Repeat verbatim each line from the line with "Instruction: Close the" to the end of the entries. Pictures do not belong in the copy.
Top of Extracted information
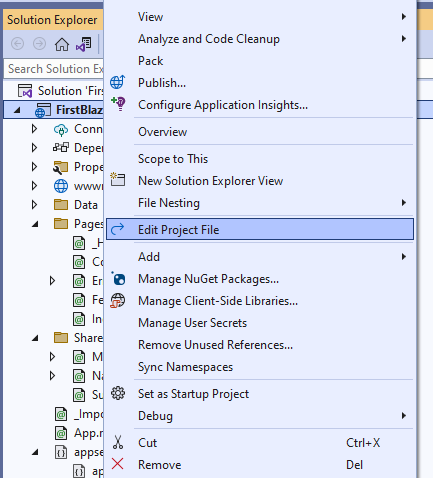Click the Manage NuGet Packages icon

pos(118,278)
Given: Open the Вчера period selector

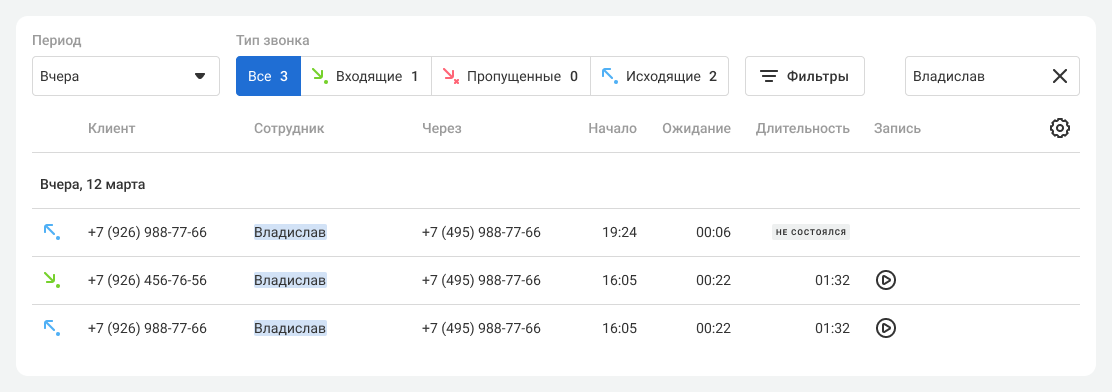Looking at the screenshot, I should (126, 76).
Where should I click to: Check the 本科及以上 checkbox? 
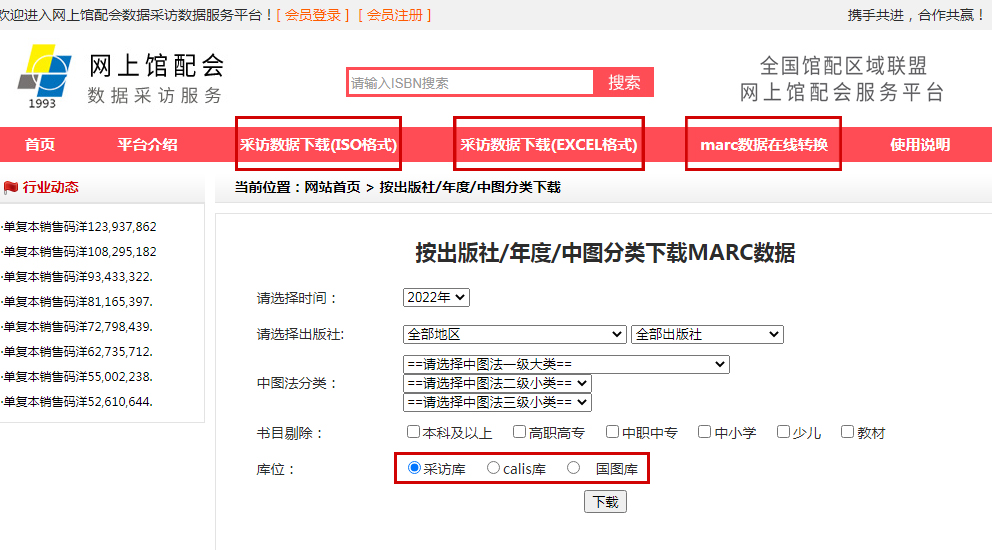point(413,432)
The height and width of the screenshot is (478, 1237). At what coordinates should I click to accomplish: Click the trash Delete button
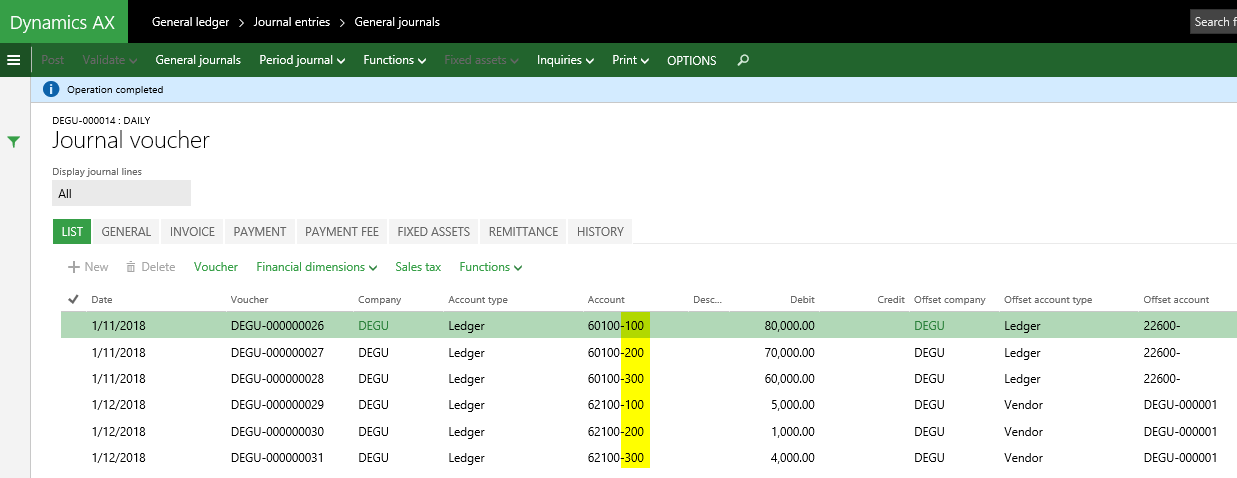pyautogui.click(x=150, y=267)
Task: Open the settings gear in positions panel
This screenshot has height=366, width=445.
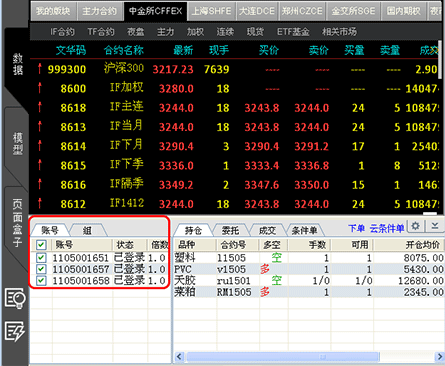Action: tap(416, 226)
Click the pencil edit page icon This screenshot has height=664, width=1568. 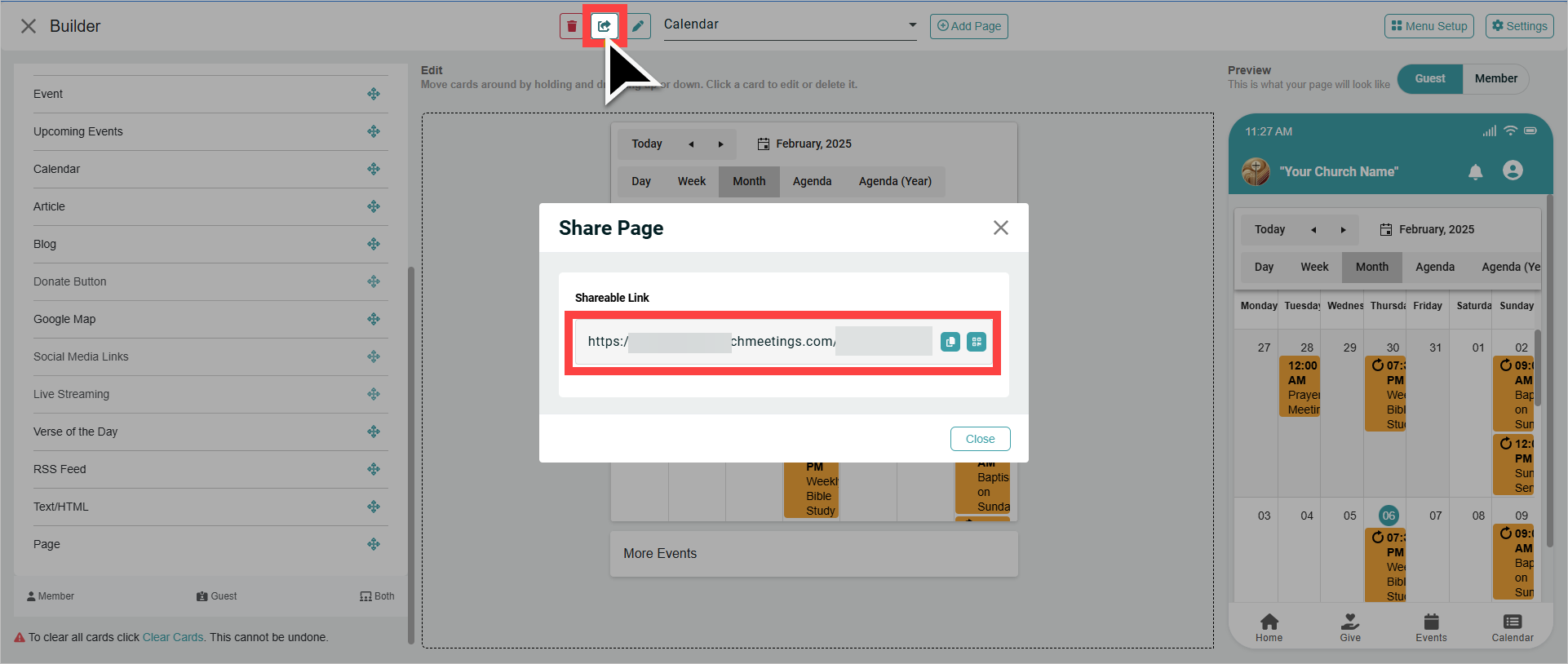tap(638, 26)
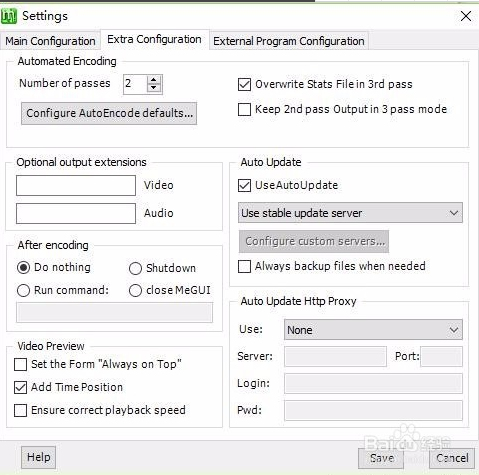The width and height of the screenshot is (479, 475).
Task: Enable Ensure correct playback speed
Action: (x=20, y=410)
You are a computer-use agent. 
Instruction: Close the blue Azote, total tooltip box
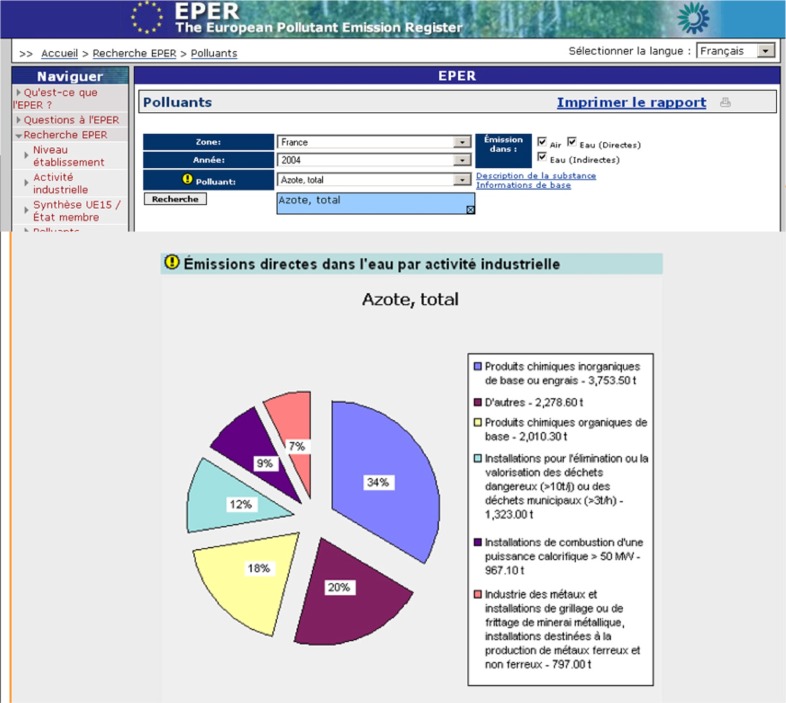[470, 209]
Bottom of Extracted information
● **Reply**
Instruction: Close the blue Azote, total tooltip box
[470, 209]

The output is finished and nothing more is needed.